[MDEV-22889] InnoDB occasionally breaks the isolation of a recovered transaction - Jira

Details

Type: Bug
Status: Open (View Workflow)
Priority: Major
Resolution: Unresolved
Affects Version/s: 10.2(EOL), 10.3(EOL), 10.4(EOL), 10.5
Fix Version/s: 10.5
Component/s: Storage Engine - InnoDB
Labels:

Description

The test case innodb.innodb_force_recovery_rollback that was added for ~~MDEV-21217~~ should have only two possible outcomes for the locking SELECT statement:

The statement is blocked if the fix of ~~MDEV-21217~~ is missing, and the test will eventually fail with a lock wait timeout
The lock conflict will ensure that the statement will execute after the rollback has completed, and an empty table will be observed.

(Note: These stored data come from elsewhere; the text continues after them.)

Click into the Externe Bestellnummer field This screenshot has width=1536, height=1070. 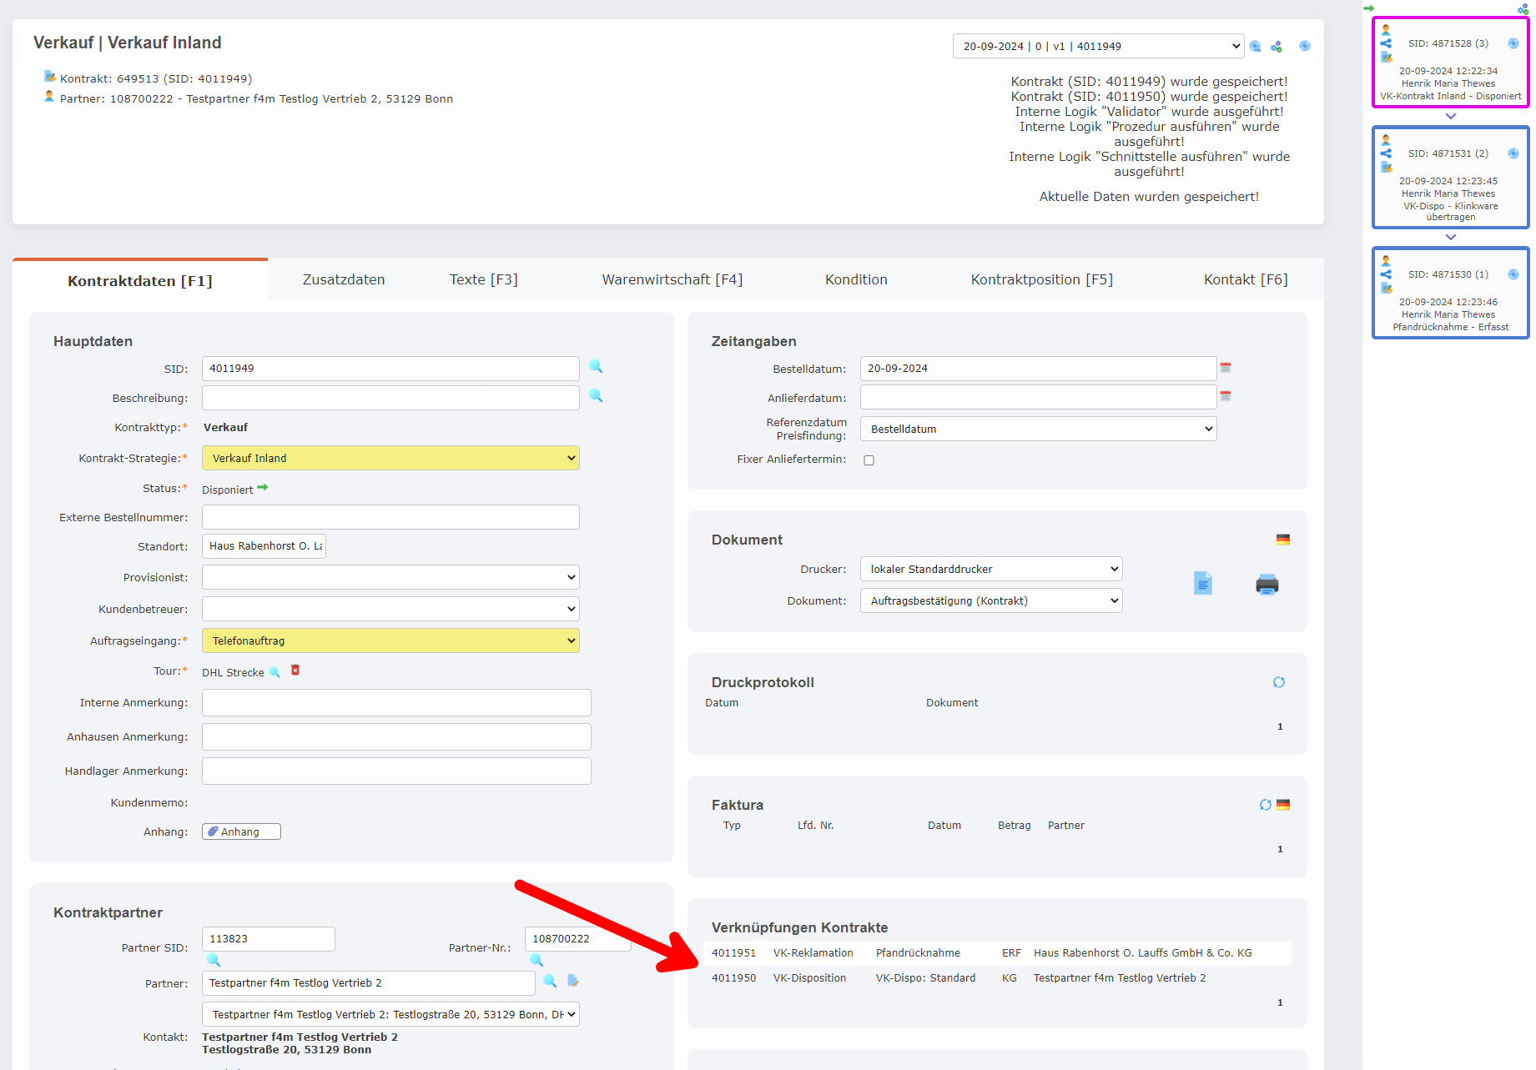[390, 517]
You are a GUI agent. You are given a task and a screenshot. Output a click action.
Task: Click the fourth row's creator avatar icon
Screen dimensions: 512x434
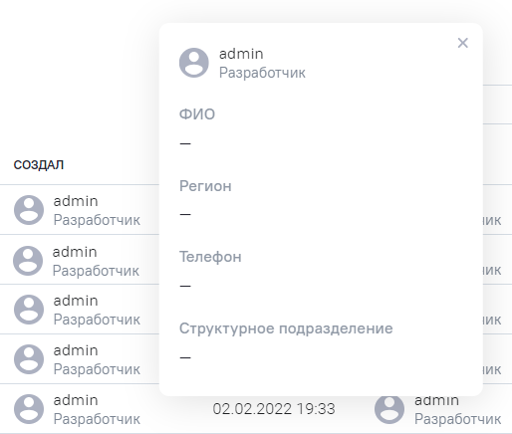coord(29,359)
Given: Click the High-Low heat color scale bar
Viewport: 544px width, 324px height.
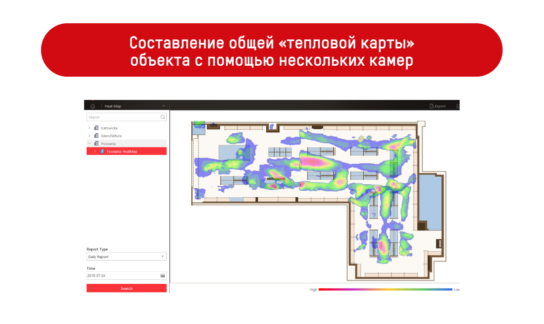Looking at the screenshot, I should (x=385, y=289).
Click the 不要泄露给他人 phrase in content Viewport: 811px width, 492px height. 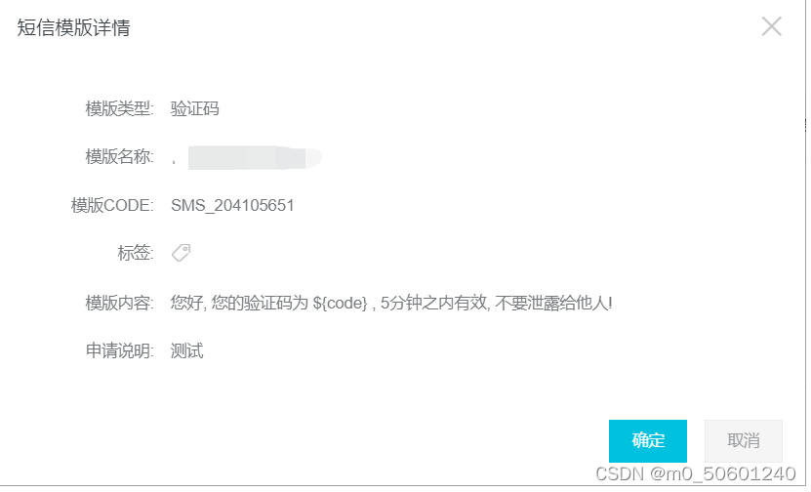551,303
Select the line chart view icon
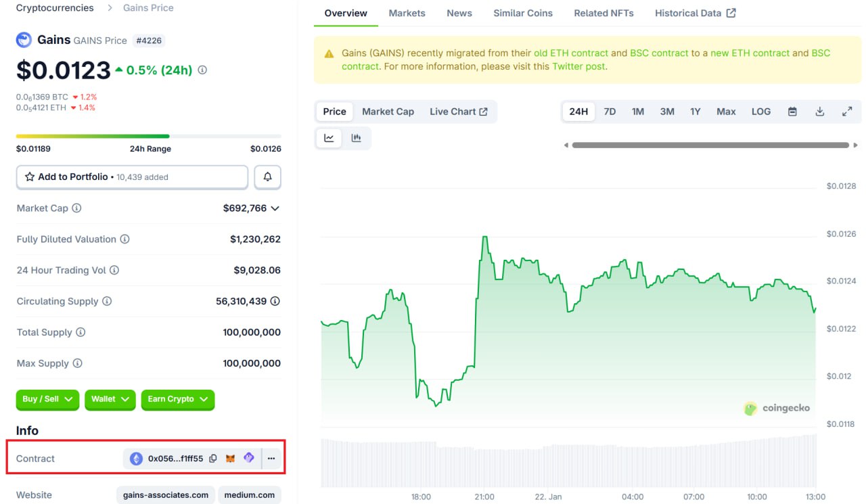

What occasionally happens is that the locking SELECT will return nonempty contents for the table. I was not able to repeat it in my local environment, but it did occur on buildbot for several branches and builders.

Such breakage of ACID is serious, and we must find and fix the reason.

I believe that we must execute something like

./mtr innodb.innodb_force_recovery_rollback

so that the server after the restart runs under rr record, so that we will get an execution trace of the failure for debugging.

Here is an example of a failure: http://buildbot.askmonty.org/buildbot/builders/kvm-zyp-opensuse150-amd64/builds/3589/steps/mtr/logs/stdio

10.5-ish 70a3e3ef552c0c65248151daaa45a2e978cfe86c
CURRENT_TEST: innodb.innodb_force_recovery_rollback
--- /usr/share/mysql-test/suite/innodb/r/innodb_force_recovery_rollback.result 2020-06-13 16:37:19.000000000 +0000
+++ /dev/shm/var/4/log/innodb_force_recovery_rollback.reject 2020-06-13 20:35:22.444004488 +0000
@@ -15,4 +15,1004 @@
connection default;
SELECT * FROM t0 LOCK IN SHARE MODE;
a
+1
+2
+3
+4
…
+997
+998
+999
+1000
DROP TABLE t0,t1;

mysqltest: Result length mismatch

Apparently, only the Isolation is being being violated: the locking read will return all 1000 records that the incomplete transaction had inserted.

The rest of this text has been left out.